Pages:
Actions
  • #2601 by frankie_knuckles on 17 Aug 2020
  • Craig, I have gotten some excellent tips and key directional info from this community but your chart has really improved my process and pizza like nothing else. Understanding the combination of time, yeast and temperature can be quite a challenge (seemed like a mystery) and your chart presented the concept so simply and accurately.  I might have it blown up and framed.  Thanks for putting it together.

  • #2602 by TXCraig1 on 17 Aug 2020
  • Happy to hear it's been useful!
  • #2603 by Frznrth on 28 Aug 2020
  • Thank you for sharing all of your knowledge and experience - its been very informative for a noob like me - I started reading your post from the start but then jumped to the end and started to read backwards - just too hard to carve out enough "pizza time" at "work" - this has left me with some gaps though.

    I know at some point you started using AP instead of 00 as 00 wasn't easy to get - it isn't easy or cheap for me to source either.  I'm wondering if you continued on with AP?  Do you miss the 00 in anyway?  Is there a certain AP that you like best?  The easiest and by far the cheapest flour for me is "strong" bread flour from my local Costo - no idea of its exact specifications except that the bags are big and cheap - lots to practice with.  I found your detailed instructions for making NP with Caputto - do you have something similar for AP - or "strong" costo flour?

    Thanks for your help.
  • #2604 by Frznrth on 28 Aug 2020
  • The Costco “Strong” is 4g protein for every 30g.
  • #2605 by TXCraig1 on 30 Aug 2020
  • I still mostly use unmalted AP or BF. There isn't a special procedure for it.
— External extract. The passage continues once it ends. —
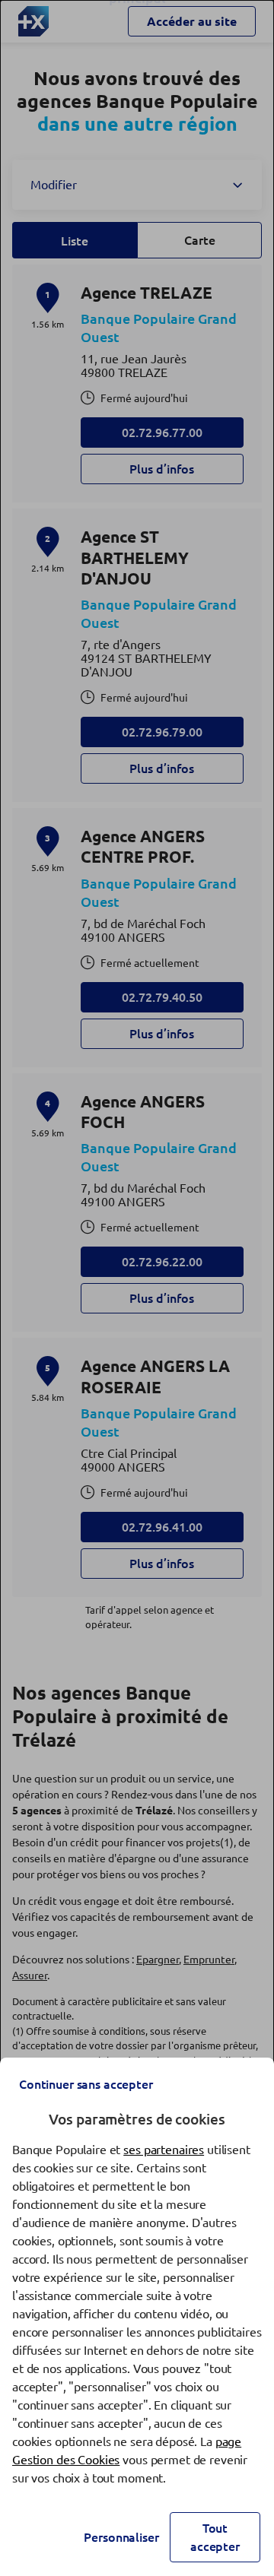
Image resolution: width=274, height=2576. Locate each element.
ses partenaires (163, 2149)
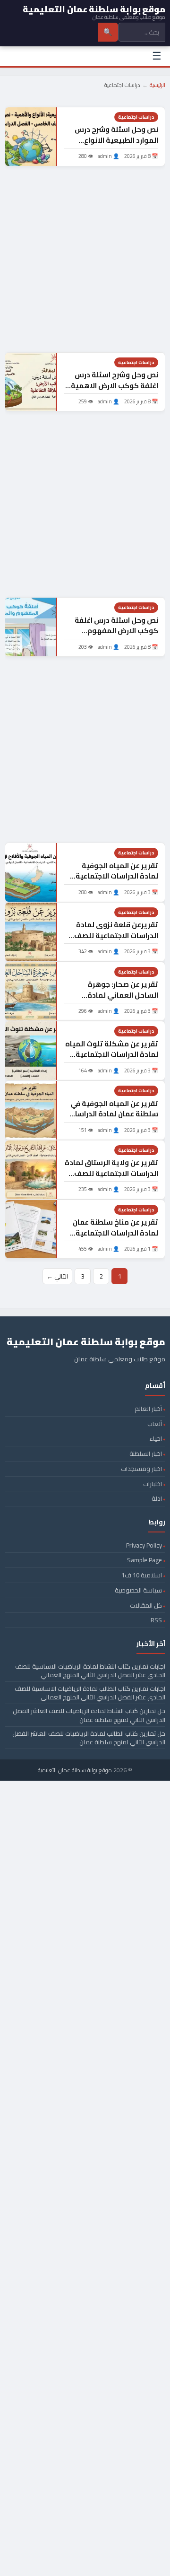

Just tweak the hydration if necessary. Likely, little or no changes will be needed.
  • #2606 by Frznrth on 30 Aug 2020
  • Thanks. I’ll see what I can do.
  • #2607 by Frznrth on 03 Sep 2020
  • Hi Craig
    I tried a couple of different AP/Bread Flours.  Do you find that AP/Bread Flour is always a bit harder to work with than 00 - harder to shape/stretch?

    Have you found "ideal" hydration, amount of fermentation, temperature the dough is brought to before shaping, length of time at this temp to make it as easy as possible?

    Thanks for the help.
  • #2608 by TXCraig1 on 03 Sep 2020
  • In my experience, King Arthur flours can be a bit harder to work with/more difficult to open. Most others I've tried are similar to '00' in terms of workability.

    For me, I like to work with room temp dough (I don't do much cold fermentation, and almost never for NP). I like my dough in balls for ~ 12 hours, and total fermentation of 24-28 hours depending on what I'm doing.

    As for things like hydration, you need to experiment to see what works best for you. I tend to like ~62%.
  • #2609 by Frznrth on 03 Sep 2020
  • Thanks - it sounds like there is a lot of experimenting in my future.  Hope my belly can handle it. 
  • #2610 by dylandylan on 19 Oct 2020
  • The prep station is complete, and the test was a complete success!

    Hey Craig, I'm considering whipping up a dedicated prep station.  If you had to build your station again from scratch, is there anything you'd change?
  • #2611 by TXCraig1 on 19 Oct 2020
  • Hey Craig, I'm considering whipping up a dedicated prep station.  If you had to build your station again from scratch, is there anything you'd change?

    No probably not. It's really worked well for me.
  • #2612 by dylandylan on 19 Oct 2020
  • No probably not. It's really worked well for me.

    Good to know, thanks
  • #2613 by Movefast on 13 Nov 2020
  • Craig, if we are using your table and doing a 24 hour and shorter ferment time, what do you recommend for the amount of time bulked and then how long in balls?  Would it be safe to say for a 24 hour, 12 and 12?  And then less than 24, just a few hours bulked but say 80% in balls?
  • #2614 by TXCraig1 on 15 Nov 2020
  • Craig, if we are using your table and doing a 24 hour and shorter ferment time, what do you recommend for the amount of time bulked and then how long in balls?  Would it be safe to say for a 24 hour, 12 and 12?  And then less than 24, just a few hours bulked but say 80% in balls?

    I pretty much only do 36+12 and 12+12.